* What is required
Tally the lines below containing the word "this" and give that total alone.

* Raw data
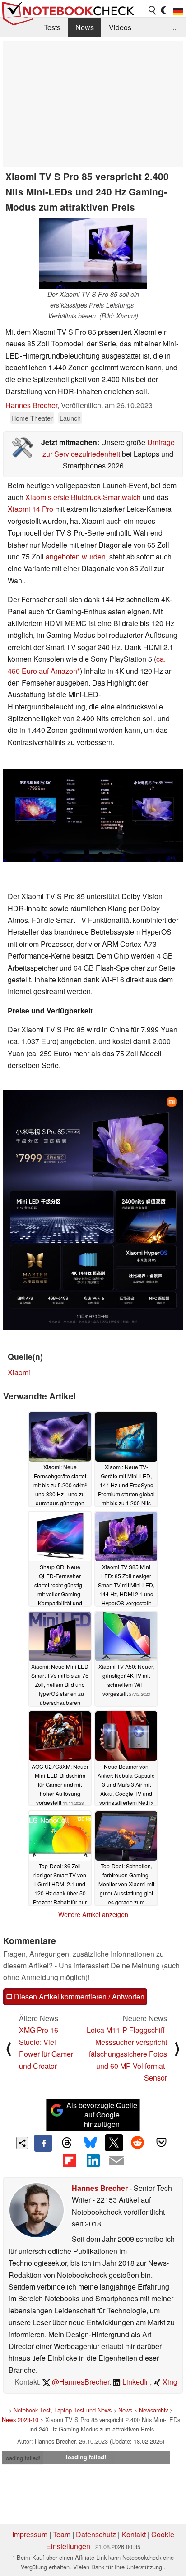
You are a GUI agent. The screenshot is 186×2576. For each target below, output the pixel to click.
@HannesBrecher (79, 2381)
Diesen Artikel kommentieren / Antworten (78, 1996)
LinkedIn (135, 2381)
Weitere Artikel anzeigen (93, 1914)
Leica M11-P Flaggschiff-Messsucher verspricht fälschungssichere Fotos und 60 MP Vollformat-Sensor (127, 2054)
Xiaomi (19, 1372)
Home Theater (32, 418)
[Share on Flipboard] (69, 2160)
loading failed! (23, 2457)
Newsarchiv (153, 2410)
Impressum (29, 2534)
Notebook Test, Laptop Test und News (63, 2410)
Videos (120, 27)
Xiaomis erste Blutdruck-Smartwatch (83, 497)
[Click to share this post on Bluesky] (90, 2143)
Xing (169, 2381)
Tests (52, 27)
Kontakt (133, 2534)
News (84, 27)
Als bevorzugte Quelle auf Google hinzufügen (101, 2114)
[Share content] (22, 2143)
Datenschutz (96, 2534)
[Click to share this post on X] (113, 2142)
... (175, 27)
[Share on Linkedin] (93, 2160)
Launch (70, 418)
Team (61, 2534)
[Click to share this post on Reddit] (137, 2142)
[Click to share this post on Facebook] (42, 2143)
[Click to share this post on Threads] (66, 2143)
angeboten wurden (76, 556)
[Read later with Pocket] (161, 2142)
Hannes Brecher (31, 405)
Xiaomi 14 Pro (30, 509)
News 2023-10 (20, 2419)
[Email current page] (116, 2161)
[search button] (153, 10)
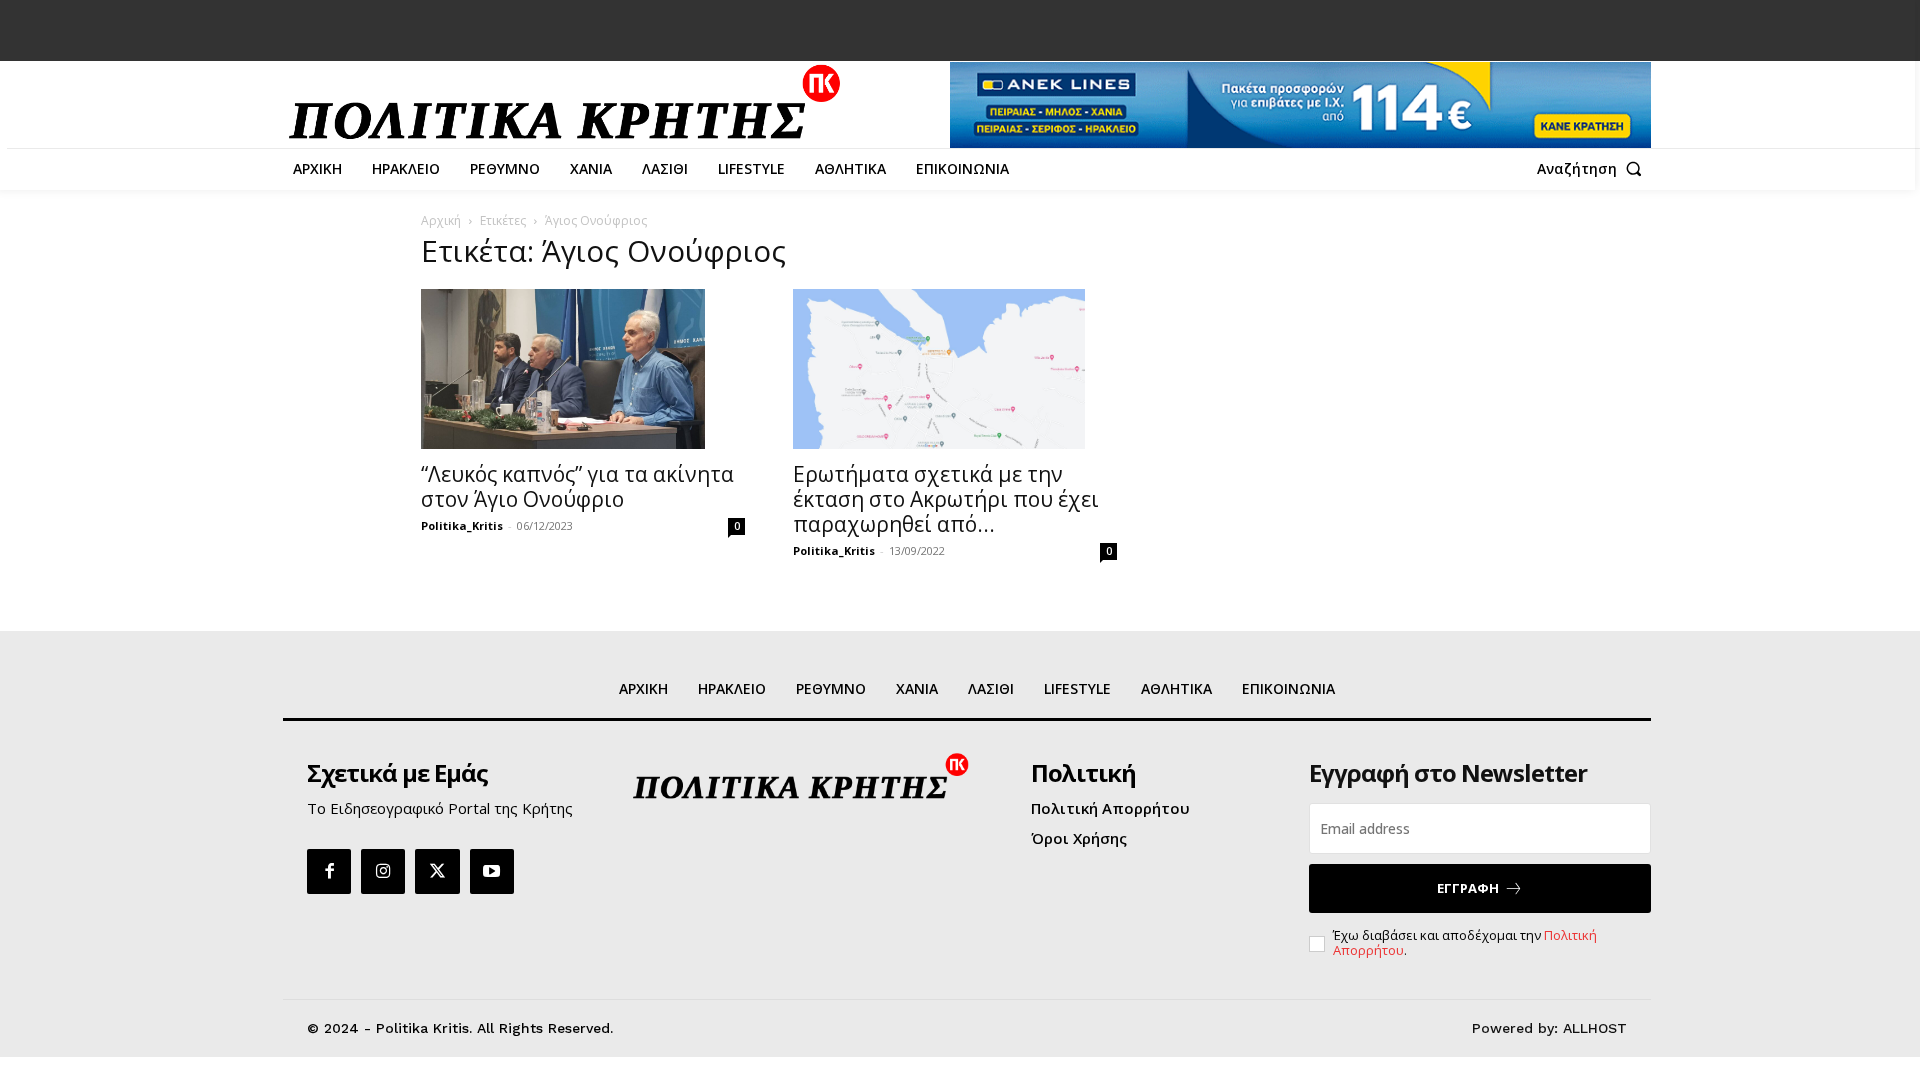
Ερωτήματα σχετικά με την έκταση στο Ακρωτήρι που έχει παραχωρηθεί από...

* Expected answer
5